Ultrastructural study of the EV-carnitine group examination showed that spermatogonia, primary spermatocytes, spermatids, and sertoli cells showed their normal fine structure. However, intercellular separations were still present between some cells. The basement membrane was thin and regular. Leydig cells contained numerous mitochondria, a few variable-size electron-dense granules, and a few lipid droplets. No cytoplasmic processes were observed. Earlier studies had identified the sertoli cell as a possible testicular target of carnitine activity because the latter had a direct action on sertoli cell metabolism . It influenced fat and carbohydrate metabolism by increasing fatty acid oxidation, glucose uptake, and lactate/pyruvate secretion . Other investigators demonstrated that carnitine could act through carnitine/organic cation transporter in sertoli cell membrane. They added that, if these cells were injured, spermatogenesis was impaired . Other investigators claimed that carnitine could act on stem spermatogonia by minimizing the DNA damage. These cells had extensive DNA repairing mechanisms. Hence, the ability of the testis to recover spermatogenesis depended on the survival of some stem spermatogonia and their ability to repopulate the testis with differentiating cells [21,46,51].
In this work, examination of sections of the testes of the same group showed that sperms were observed in most of the tubules, although they were a few in some of them. Ultrastructurally, most of the transverse sections of the midpieces of sperm had a normal structure, except for a few of them that showed an affected axoneme. Some investigators reported that L-carnitine played a key role in sperm metabolism by providing readily available energy for use by spermatozoa [16,47,52]. Hence, several experimental and clinical studies used carnitine supplementation to treat oligoasthenospermia because carnitine therapy improved the sperm function, spermatozoa kinetics, fertilization capacity, and morphological characteristics [48,53–56].

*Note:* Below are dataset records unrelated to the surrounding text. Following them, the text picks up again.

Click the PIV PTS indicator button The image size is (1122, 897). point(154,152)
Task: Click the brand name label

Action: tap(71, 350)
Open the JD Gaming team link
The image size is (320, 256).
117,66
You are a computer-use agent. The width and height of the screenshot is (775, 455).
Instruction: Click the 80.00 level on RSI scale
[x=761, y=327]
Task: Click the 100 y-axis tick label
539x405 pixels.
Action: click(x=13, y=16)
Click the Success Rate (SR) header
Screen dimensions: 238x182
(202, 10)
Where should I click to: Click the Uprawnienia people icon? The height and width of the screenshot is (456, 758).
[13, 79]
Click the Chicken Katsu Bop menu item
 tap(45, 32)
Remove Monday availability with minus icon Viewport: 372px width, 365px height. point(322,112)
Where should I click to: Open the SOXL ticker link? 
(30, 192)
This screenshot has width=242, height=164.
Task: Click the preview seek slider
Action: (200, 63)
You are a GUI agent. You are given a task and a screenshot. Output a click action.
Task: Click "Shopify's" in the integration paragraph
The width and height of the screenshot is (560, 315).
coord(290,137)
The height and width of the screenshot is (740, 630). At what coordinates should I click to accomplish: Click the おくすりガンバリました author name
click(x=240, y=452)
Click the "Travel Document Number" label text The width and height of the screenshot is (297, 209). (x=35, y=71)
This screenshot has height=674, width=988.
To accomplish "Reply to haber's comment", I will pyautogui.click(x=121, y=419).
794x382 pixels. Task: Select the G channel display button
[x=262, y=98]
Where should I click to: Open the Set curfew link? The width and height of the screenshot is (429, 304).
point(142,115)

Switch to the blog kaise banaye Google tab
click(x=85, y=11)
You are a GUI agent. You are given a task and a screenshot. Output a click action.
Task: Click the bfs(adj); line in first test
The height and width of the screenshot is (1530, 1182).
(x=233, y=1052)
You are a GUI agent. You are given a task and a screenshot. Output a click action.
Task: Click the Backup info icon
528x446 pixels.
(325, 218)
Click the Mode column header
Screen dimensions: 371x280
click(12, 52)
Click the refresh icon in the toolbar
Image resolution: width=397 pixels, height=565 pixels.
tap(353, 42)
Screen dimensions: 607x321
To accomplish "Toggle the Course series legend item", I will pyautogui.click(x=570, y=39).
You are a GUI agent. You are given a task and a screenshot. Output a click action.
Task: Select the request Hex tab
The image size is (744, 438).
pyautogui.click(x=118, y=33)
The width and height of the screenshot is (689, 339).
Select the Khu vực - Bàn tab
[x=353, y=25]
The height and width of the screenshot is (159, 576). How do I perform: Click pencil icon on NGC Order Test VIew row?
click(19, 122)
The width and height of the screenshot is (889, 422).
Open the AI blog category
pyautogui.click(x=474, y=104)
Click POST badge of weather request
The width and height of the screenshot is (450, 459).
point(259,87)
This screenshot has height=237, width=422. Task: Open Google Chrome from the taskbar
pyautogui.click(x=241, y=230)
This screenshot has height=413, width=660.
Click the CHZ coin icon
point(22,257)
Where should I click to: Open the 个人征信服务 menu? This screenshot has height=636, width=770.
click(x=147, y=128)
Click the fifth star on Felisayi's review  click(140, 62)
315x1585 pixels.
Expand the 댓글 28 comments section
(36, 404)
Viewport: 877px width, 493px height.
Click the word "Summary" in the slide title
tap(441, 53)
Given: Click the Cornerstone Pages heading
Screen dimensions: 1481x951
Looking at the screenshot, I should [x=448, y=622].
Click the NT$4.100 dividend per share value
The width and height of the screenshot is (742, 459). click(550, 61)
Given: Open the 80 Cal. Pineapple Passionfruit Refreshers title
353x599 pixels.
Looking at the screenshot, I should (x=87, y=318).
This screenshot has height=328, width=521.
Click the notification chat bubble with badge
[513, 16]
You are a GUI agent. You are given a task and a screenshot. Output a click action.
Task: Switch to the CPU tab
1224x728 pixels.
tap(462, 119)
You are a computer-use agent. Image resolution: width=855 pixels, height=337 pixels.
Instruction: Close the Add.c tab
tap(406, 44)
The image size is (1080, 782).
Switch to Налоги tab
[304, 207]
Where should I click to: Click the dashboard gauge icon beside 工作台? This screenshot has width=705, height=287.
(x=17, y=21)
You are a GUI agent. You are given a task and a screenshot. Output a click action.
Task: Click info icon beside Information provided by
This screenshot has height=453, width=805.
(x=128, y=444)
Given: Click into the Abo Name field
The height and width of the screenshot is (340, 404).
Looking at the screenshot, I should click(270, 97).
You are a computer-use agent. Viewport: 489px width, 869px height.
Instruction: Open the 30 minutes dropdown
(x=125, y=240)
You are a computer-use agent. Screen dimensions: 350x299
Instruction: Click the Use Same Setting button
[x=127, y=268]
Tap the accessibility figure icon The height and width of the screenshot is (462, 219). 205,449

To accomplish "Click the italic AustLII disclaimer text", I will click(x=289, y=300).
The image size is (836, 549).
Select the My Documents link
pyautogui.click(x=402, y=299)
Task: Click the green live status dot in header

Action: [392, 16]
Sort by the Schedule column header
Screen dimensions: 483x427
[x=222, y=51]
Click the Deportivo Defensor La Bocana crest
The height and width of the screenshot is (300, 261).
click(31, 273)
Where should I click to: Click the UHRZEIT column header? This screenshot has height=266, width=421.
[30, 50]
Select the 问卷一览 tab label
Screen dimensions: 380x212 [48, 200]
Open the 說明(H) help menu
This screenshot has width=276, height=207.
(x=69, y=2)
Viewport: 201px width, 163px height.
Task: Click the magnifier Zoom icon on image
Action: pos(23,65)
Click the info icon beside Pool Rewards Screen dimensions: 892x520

From the results of this study, we concluded that varicocele led to a deleterious effect on the ipsilateral testis that increased progressively with time. In addition, L-carnitine administration improved the structure of testis of long-duration varicocele. Therefore, L-carnitine could be considered as a therapeutic hope for those with long-duration varicocele and for those who failed to become fertile after varicocelectomy, or who are not suitable for surgery. We recommend further studies using a combination of varicocelectomy and L-carnitine therapies for long-duration varicoceles.